La discussione di questi giorni è se a guidare questo processo debba essere la politica o la società civile. Io credo che il tema non sia posto nei termini corretti: il panorama è complesso e la politica da sola non può più farcela, perché la gestione del cambiamento sul medio termine (10-15 anni) richiede metodiche e strumenti sofisticati e visioni e tempi che non sono compatibili con una politica che non può avere tutte le competenze e troppo pressata dal quotidiano e dagli eventi a breve a termine. Nello stesso tempo la società civile che potrebbe avere la vision e gli strumenti per guidare il cambiamento, non sempre capisce le “logiche-non logiche” della politica (accelerazioni e decelerazioni, comunicazioni contraddittorie, dinamiche schizofreniche) e rischia di non saper gestire il quotidiano. La soluzione non è dietro l’angolo, ma forse sarebbe stato opportuno ascoltare di più le istanze dei cittadini e ricordare che dovremo scegliere chi amministrerà la nostra città nei prossimi cinque anni e non i nostri politici da inviare a Roma.
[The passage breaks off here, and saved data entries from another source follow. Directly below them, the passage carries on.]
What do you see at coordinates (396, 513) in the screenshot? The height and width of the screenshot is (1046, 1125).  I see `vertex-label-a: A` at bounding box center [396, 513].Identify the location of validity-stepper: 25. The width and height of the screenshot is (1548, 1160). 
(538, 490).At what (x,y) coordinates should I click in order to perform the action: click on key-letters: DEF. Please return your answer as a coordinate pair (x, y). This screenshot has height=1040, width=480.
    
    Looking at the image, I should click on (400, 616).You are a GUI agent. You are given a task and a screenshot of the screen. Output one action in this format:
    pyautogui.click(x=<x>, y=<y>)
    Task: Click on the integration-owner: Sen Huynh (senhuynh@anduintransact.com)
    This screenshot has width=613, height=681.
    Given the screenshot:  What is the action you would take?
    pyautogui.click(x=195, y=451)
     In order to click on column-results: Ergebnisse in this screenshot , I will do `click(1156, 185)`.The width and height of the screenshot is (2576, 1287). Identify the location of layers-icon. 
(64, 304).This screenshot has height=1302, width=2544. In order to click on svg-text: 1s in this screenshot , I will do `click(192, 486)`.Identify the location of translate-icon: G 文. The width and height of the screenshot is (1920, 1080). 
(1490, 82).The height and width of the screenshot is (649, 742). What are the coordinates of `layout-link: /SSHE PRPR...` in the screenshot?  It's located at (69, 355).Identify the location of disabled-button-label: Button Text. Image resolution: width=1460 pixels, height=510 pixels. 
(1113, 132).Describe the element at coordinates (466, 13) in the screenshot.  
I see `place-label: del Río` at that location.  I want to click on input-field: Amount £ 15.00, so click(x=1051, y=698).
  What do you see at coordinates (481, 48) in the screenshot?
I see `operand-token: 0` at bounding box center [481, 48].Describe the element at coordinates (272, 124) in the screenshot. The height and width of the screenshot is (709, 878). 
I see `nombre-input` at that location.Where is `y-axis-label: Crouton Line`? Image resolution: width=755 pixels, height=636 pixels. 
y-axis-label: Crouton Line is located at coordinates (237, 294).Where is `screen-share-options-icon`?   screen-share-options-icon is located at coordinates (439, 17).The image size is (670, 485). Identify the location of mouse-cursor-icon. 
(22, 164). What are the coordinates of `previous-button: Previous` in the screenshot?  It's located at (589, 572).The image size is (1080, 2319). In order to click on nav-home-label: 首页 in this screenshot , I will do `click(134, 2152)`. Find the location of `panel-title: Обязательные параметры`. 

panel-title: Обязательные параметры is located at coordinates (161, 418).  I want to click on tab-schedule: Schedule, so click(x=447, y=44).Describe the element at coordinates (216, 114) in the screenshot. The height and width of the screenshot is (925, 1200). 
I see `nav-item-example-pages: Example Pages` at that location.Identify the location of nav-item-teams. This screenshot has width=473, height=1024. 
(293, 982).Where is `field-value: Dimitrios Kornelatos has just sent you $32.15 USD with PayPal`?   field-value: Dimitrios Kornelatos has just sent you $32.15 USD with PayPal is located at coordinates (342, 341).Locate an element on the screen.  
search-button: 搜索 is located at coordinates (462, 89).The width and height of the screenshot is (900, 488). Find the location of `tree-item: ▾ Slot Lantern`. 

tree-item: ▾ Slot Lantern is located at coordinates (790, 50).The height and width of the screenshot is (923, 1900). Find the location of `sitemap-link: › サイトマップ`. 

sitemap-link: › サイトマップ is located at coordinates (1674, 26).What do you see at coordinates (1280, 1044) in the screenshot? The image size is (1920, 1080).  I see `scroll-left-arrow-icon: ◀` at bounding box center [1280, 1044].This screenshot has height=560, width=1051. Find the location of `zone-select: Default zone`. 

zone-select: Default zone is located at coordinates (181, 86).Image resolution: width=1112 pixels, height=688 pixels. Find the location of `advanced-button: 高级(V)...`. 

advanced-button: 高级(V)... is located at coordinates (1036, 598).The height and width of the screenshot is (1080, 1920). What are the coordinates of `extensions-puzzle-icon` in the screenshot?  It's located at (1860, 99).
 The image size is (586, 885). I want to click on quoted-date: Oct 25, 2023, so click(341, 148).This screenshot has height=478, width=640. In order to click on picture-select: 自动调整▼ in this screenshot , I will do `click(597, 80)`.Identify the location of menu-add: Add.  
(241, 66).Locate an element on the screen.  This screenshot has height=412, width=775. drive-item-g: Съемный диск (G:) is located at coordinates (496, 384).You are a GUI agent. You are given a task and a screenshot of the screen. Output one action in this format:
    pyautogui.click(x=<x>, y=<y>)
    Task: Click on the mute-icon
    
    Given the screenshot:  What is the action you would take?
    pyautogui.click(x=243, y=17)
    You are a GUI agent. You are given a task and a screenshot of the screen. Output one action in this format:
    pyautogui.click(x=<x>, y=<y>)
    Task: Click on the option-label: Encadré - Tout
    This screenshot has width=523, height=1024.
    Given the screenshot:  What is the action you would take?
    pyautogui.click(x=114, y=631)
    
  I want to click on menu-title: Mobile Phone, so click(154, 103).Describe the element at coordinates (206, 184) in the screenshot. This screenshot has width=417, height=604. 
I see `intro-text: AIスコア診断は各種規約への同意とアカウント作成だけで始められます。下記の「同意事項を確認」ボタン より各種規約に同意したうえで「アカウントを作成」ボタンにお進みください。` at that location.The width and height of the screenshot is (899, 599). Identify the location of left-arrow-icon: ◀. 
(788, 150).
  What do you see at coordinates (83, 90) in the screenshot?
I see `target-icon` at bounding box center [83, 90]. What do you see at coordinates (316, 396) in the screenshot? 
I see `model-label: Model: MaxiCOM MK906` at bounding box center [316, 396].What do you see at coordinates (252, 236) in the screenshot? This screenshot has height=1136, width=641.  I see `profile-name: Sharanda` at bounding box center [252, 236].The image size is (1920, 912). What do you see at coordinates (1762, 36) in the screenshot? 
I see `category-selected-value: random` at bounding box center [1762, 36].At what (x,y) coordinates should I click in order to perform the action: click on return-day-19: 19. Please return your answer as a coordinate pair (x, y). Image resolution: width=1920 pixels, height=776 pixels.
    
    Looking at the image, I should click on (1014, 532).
Si sarebbe potuto partire da un Progetto Torino 2020, per creare successivamente una lista civica proprio con quel nome, con il supporto dei partiti. Quali? Quelli che si fossero riconosciuti nel programma.
Veniamo a me. In tempi non sospetti, all’inizio della querelle sulla mia disponibilità a candidarmi a Sindaco di Torino, indicai tre condizioni preliminari: non essere il candidato di un partito, ma l’espressione della società civile, creare un laboratorio Torino di larghe intese (stiamo parlando di amministrare una Città e non di politica nazionale) così come era stata Alleanza per Torino del 1993, superare lo scoglio delle primarie, non venendo meno alle regole dei partiti, con la creazione di una lista civica supportata dai partiti. Purtroppo, fino ad oggi, nonostante la buona volontà di molti, non si è verificata la convergenza sui tre punti da me indicati. Pertanto, confermo la mia disponibilità a lavorare per il Progetto Torino 2020, con energia ed entusiasmo, ma dalla mia posizione di Rettore del Politecnico di Torino. In chiusura di questa mia lettera, permettetemi infine due sinceri ringraziamenti. In primo luogo a tutti coloro che lavorano e studiano al Politecnico, studenti, personale tecnico amministrativo e docenti, che hanno continuato il loro straordinario lavoro per l’Istituzione, in un periodo, loro malgrado, molto difficile e incerto. A loro assicuro rinnovato impegno ed entusiasmo nel perseguire gli importantissimi obiettivi comuni che ci attendono. In secondo luogo, a tutti coloro che in questa fase così interessante della mia vita mi sono stati vicini, in primis mia moglie e i miei figli, permettendomi di fare una scelta responsabile e indipendente, che spero possa essere condivisa da molti di voi. Con gratitudine.